Three Yankee Players to Watch:
1. Gary Sanchez
22 games. 11 homers. 21 RBI. .405/.468/.893 . Need I say more?
2. Luis Cessa
Somewhat lost in Sanchez’s torrid August has been the fact that Cessa has actually been very good since being promoted to the starting rotation. He faces his toughest matchup yet in a duel against Kansas City’s white-hot Ian Kennedy, but so far, so good for Cessa, who is well on his way to earning a spot in 2017’s starting rotation.
3. Aaron Hicks
A third young player who is getting his first real shot this season, Hicks looked to be a disappointment for much of the season. Recently, however, he is turned it on, hitting .307 in the month of August so far and slashing .375/.500/.563 over the last five games. It should also be noted that, in the Yankees’ 3-1 series victory over Kansas City in May, Hicks hit .429, with a homer and three RBI. Keep an eye on him.
Keys to Victory:
1. Get to the Royals’ starters. Other than Ian Kennedy, Kansas City are running out two pitchers who are very hittable, and if the Yankees can get to these pitchers early, they should have no problem winning the series.
2. Get good pitching out of the bullpen. Gone are the days of No-Runs DMC, but that doesn’t mean that the Yankees can’t still get solid performances out of Blake Parker, Tommy Layne, Adam Warren, Tyler Clippard, and of course Dellin Betances. If the bullpen can keep leads for them, it will be a lot easier to win the series.

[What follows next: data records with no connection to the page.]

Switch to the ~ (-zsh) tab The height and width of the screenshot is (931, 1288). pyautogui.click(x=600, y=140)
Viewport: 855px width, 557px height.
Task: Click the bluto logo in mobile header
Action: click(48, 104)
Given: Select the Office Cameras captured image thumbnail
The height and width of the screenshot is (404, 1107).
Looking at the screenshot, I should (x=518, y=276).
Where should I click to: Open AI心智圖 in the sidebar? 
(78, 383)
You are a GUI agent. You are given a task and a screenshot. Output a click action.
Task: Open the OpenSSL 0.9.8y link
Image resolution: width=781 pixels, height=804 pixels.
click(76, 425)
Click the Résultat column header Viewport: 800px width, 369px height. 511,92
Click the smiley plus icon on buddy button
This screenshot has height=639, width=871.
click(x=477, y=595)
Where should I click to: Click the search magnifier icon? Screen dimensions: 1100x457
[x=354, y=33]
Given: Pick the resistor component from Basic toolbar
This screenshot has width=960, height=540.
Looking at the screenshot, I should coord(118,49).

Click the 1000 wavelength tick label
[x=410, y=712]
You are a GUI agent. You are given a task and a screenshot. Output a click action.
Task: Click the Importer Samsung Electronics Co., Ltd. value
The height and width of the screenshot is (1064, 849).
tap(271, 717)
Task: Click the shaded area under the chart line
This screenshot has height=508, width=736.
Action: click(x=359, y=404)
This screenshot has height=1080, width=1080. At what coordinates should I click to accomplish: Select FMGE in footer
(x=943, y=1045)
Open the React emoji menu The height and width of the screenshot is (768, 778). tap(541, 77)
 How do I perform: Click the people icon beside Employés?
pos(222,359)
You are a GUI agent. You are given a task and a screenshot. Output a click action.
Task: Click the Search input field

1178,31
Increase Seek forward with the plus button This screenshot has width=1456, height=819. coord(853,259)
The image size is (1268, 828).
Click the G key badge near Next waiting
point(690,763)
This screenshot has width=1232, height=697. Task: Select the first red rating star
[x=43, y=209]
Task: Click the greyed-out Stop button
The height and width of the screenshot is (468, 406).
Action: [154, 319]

3. Good hitting from the middle of the lineup. We saw the Yankees get production from all over the lineup in the first two games of the Baltimore series, and they’ll need to do some more of the same here. Gary Sanchez has been raking, but he, Mark Teixeira, Didi Gregorius, Starlin Castro, and whoever else finds themself in the 3-5 spots will need to hit well for the Yankees to get some serious runs on the board.
Prediction:I see the Yankees taking two of three here. The first two games should definitely be wins (as long as the lineup doesn’t go cold), but I can’t see them breaking Ian Kennedy’s six-start unbeaten streak. If my prediction holds true, the Yankees will leapfrog the Royals in the standings and be right back in the thick of the playoff race.